Recently, agent-based models have become a popular tool for simulating movement. The fidelity of agent-based movement models is naturally most acute when the models driving their synthetic characters reproduce the geography of their behaviors appropriately: by placing people in the right places, at the right times, doing the right things, in the right contexts. However, most simulation environments for moving agent pedestrians rely on simple, abstract physics-based heuristics to drive synthetic characters and they focus on generating plausible coarse-grained movement patterns, which might not always map to real-world pedestrian behavior. Moreover, existing approaches often produce serious mechanical artifacts in simulation.

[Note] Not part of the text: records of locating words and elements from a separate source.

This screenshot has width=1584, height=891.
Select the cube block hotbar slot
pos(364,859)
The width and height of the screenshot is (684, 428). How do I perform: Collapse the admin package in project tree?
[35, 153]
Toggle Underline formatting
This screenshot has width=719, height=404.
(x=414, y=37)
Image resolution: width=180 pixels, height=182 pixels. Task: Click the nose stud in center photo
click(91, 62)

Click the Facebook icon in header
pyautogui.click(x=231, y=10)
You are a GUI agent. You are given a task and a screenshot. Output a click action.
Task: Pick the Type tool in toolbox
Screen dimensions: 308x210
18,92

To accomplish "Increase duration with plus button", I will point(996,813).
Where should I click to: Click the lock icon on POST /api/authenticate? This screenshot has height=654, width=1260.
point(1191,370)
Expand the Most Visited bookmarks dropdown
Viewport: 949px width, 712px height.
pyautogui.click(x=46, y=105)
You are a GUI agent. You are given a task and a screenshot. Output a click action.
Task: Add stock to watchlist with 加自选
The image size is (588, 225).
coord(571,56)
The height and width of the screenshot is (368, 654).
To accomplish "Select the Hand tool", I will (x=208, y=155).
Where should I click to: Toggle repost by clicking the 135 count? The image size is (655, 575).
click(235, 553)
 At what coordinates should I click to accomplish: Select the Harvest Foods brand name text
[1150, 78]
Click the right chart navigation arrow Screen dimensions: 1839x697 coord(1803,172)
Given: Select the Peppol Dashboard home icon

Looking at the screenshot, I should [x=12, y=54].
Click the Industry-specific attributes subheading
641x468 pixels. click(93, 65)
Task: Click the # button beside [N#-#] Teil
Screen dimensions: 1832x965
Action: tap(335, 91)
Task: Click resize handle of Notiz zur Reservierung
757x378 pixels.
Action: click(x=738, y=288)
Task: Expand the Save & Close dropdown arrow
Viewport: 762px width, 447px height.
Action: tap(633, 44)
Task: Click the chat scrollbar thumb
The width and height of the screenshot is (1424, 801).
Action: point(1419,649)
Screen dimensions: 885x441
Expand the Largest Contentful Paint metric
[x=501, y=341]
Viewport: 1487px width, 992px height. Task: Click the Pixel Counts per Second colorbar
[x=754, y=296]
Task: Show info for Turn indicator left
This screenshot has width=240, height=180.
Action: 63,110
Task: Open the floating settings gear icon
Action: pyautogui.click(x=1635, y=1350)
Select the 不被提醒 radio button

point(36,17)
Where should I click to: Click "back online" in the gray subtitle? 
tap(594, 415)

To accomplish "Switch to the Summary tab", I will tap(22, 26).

In this project, we are developing innovative methods for constructing agent-based models of movement that better characterize how people actually behave in the real world, primarily by catering to the polyspatial behavior of mobile humans. These methods describe geographies of human behavior at the scale of the body, all the way up to the space-time rhythm of large cities. We are also developing new technologies to allow people to experiment with the models in new, exciting ways, using immersive computer graphics, motion capture, gaming, and animation. The result is a more useful simulation architecture that can be applied to a wider range of explorative scenarios and that fundamentally expands the range of questions that can be posed (by students, researchers, policy-makers, the public) in simulation. This work is funded by grants from the National Science Foundation through it Geography and Spatial Sciences; Methodology, Measurement, and Statistics; and Dynamical Systems divisions.